Rocky memang sepertinya menyukai tantangan dalam dunia politik dan menyenangi dirinya ketika berada dalam kubu oposisi. Di satu sisi ada konsistensi yang ia jalankan. Tapi, semakin lama gaya bahasa seorang Rocky semakin liar dan nalarnya semakin bikin onar.

Bagaimana tidak, toh kitab suci saja dia sebut produk fiksi. Cerminan atheisme dalam dirinya kah? Atau ungkapan itu hanya bagian dari kamuflase berkelit dari pertanyaan? Jawabannya hanya pada diri Rocky Gerung.

Dalam kontestasi pilpres kali ini kubu oposisi melakukan berbagai cara untuk menang. Semua yang membenci seorang Jokowi adalah bagian dari keluarga besar mereka. Bahkan, semua yang ikut menghina petahana dalam berbagai cuitan dan ucapannya akan menjadi juru bicara andalan dalam banyak sesi debat yang mereka ikuti.

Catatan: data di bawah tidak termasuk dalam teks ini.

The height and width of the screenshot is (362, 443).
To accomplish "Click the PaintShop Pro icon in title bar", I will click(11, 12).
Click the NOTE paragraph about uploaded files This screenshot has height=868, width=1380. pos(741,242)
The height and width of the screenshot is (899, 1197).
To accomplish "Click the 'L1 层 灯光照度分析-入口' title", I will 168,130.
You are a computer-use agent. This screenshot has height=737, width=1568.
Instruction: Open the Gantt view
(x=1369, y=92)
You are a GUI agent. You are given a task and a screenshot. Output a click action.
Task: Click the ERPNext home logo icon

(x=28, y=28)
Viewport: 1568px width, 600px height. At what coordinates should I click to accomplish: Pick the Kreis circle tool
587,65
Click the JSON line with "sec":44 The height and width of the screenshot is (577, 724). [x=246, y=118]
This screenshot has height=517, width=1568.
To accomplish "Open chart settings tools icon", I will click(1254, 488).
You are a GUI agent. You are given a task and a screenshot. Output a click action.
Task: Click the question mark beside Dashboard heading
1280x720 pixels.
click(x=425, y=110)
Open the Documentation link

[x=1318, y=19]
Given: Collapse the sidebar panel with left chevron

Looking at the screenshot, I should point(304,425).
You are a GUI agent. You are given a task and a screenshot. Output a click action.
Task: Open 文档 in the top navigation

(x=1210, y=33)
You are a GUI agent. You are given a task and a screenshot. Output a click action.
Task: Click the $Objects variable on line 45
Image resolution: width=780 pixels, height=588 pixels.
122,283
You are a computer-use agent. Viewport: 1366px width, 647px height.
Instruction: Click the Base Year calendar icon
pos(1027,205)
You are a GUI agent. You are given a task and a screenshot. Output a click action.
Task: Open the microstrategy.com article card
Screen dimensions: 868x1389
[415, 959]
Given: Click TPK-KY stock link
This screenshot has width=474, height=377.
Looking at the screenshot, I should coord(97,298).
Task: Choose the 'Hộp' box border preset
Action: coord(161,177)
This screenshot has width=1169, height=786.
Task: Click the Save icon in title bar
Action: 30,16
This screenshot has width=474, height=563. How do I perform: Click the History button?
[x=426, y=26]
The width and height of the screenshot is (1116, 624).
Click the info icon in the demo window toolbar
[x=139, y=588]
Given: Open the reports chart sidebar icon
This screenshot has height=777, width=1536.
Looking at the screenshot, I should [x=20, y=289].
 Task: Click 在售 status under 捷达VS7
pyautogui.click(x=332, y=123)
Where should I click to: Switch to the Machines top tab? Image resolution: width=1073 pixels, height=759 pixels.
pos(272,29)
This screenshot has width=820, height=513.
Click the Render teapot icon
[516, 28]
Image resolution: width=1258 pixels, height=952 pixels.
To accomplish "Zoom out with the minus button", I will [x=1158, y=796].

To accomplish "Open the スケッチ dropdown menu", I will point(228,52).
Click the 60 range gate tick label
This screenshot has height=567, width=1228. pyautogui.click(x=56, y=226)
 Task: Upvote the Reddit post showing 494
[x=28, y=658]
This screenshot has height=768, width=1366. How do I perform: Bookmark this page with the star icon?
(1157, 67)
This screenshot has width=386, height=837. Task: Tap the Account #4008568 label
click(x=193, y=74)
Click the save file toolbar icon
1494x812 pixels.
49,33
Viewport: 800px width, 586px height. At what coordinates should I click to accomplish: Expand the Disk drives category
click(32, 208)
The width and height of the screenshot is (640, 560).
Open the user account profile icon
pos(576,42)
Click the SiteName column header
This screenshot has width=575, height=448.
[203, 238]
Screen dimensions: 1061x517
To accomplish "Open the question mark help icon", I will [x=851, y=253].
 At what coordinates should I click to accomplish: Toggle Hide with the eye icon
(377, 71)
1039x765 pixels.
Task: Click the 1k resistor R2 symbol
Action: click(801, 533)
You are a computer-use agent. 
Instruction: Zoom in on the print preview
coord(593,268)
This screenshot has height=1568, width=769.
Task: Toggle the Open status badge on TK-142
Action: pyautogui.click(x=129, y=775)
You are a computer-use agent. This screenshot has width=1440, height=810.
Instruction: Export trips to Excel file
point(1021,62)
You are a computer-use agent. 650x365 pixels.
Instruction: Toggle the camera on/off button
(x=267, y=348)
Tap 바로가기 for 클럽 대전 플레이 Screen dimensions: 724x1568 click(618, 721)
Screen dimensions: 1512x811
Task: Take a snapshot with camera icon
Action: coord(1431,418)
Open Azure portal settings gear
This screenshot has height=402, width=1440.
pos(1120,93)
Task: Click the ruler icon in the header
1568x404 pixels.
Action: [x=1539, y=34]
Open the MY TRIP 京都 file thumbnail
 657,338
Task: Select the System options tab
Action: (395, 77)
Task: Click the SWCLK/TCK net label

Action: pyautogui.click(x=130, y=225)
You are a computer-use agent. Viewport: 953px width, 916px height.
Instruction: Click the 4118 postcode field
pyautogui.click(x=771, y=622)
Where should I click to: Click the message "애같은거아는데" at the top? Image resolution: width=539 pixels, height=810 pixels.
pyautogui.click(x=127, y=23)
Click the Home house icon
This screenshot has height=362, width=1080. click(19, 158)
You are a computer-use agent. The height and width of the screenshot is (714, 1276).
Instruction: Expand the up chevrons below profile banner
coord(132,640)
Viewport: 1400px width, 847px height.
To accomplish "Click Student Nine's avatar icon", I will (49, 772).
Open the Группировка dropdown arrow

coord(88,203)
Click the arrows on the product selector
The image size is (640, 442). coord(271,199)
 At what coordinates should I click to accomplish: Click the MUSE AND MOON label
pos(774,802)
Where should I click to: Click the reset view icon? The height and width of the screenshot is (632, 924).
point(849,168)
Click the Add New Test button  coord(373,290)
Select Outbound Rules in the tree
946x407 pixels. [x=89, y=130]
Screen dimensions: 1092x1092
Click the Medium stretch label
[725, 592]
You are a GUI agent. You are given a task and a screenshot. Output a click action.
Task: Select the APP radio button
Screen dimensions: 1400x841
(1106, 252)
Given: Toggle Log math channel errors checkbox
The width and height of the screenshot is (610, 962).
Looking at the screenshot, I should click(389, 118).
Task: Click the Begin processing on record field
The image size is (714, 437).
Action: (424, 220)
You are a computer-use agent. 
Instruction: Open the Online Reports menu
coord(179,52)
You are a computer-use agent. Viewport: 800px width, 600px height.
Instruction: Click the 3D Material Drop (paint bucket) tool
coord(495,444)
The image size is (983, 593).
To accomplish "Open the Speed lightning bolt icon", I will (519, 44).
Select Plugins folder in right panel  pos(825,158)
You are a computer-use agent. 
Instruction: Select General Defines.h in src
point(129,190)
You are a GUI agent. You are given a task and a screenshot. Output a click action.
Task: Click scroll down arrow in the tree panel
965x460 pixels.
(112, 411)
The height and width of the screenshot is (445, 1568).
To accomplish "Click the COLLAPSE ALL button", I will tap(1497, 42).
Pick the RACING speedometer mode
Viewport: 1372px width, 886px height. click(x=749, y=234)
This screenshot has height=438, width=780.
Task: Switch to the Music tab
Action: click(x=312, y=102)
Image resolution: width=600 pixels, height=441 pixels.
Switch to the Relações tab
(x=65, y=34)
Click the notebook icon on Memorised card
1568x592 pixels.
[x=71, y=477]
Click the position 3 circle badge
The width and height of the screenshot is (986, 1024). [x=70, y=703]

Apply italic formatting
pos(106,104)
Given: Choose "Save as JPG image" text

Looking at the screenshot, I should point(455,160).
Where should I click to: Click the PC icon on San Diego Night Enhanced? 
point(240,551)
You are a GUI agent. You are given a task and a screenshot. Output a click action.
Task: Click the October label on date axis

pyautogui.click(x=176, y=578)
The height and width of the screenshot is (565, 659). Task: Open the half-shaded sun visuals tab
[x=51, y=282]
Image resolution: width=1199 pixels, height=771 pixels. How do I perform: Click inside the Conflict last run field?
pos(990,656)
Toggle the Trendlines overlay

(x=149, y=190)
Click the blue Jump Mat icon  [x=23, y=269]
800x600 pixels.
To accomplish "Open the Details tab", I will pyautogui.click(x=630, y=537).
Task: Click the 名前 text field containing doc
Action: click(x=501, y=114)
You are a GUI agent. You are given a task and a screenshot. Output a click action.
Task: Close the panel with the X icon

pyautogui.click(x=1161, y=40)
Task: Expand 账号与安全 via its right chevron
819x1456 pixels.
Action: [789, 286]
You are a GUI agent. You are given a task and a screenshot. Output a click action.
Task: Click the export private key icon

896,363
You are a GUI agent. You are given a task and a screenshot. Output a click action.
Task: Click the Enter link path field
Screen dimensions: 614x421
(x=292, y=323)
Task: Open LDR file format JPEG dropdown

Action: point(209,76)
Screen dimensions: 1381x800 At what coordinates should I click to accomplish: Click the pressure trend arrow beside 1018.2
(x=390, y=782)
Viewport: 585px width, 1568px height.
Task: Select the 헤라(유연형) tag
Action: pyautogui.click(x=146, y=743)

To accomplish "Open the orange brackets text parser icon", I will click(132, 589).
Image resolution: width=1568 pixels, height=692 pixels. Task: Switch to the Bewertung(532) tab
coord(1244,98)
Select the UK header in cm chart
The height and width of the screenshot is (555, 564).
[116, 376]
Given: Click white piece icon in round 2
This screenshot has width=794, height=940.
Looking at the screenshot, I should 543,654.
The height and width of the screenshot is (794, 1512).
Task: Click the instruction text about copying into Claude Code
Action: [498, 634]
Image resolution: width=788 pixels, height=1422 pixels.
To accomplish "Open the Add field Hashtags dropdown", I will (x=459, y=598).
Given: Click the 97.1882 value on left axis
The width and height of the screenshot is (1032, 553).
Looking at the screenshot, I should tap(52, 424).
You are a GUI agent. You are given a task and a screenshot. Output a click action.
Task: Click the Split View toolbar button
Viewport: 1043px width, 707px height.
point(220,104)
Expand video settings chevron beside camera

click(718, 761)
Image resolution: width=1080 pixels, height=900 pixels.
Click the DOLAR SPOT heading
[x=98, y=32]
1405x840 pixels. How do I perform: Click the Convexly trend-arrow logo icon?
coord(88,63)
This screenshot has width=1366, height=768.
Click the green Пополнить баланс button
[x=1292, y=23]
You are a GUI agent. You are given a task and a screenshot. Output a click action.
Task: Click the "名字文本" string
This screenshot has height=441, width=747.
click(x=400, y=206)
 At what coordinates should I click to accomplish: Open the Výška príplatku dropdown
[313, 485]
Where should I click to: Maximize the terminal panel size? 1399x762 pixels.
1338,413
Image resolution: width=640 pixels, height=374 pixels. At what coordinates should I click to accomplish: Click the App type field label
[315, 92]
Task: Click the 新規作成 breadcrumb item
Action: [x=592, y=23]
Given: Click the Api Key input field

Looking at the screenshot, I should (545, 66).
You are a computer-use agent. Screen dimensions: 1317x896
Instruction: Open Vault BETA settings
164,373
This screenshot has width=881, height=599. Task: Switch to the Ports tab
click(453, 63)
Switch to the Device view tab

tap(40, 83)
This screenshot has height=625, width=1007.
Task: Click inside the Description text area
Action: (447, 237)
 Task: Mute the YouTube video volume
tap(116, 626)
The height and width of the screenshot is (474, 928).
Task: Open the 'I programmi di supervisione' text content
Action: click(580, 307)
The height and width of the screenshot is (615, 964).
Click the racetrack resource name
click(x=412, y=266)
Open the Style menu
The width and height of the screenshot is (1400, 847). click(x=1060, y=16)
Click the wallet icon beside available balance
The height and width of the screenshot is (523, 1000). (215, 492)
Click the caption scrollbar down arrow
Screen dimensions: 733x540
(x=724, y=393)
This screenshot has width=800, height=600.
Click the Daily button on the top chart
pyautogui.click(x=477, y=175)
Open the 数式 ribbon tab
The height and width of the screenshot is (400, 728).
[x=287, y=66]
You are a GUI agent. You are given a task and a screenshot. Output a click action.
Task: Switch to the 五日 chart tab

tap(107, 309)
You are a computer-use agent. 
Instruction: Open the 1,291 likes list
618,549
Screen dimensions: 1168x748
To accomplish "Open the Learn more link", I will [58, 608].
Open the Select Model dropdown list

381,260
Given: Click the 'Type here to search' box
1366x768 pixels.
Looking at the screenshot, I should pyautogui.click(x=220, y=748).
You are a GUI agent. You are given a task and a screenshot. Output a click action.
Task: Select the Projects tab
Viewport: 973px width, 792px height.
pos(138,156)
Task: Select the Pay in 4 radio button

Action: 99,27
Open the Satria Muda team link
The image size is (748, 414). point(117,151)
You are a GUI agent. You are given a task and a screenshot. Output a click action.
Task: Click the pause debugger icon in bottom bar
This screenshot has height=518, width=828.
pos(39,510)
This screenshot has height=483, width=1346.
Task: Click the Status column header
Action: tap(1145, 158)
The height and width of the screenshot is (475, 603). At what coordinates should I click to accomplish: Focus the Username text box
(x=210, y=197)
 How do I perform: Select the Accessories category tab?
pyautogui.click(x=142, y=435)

Tak hanya Rocky... gaya Rocky Gerungisme ini juga bergulir liar ke hampir semua pendukung kubu 02.  Ada Fadli Zon, Fahri Hamzah bahkan hingga Ratna Sarumpaet. Mereka semua mendadak ahli filsafat yang filosofinya itu-itu melulu, mendiskreditkan Jokowi.

Sebenarnya, Rocky Gerung hanyalah sebuah simbol betapa persaingan merebut kursi pemimpin negeri ini bukan hal yang mudah. Sikut sana, sikut sini, kampaye sana dan sini hingga lahirnya pasukan penebar hoaks harus dengan gagah dihadapi. Persaingan yang tidak sehatlah yang melahirkan Rocky Gerung yang seperti ini dan bisa menimbulkan karakter Rocky Gerung lainnya. 

Ucapan yang anarkis sampai kapanpun tak pernah bisa mengalahkan bijaknya jiwa yang tenang. Memilih pemimpin bangsa yang punya tingkat emosional tinggi seperti ini tak bisa dengan hati dan ucapan yang serba panas. Kita lihat saja, siapapun yang terpilih hari ini, di pilpres 2024 kelak apakah Rocky Gerung dan sejenisnya akan muncul kembali?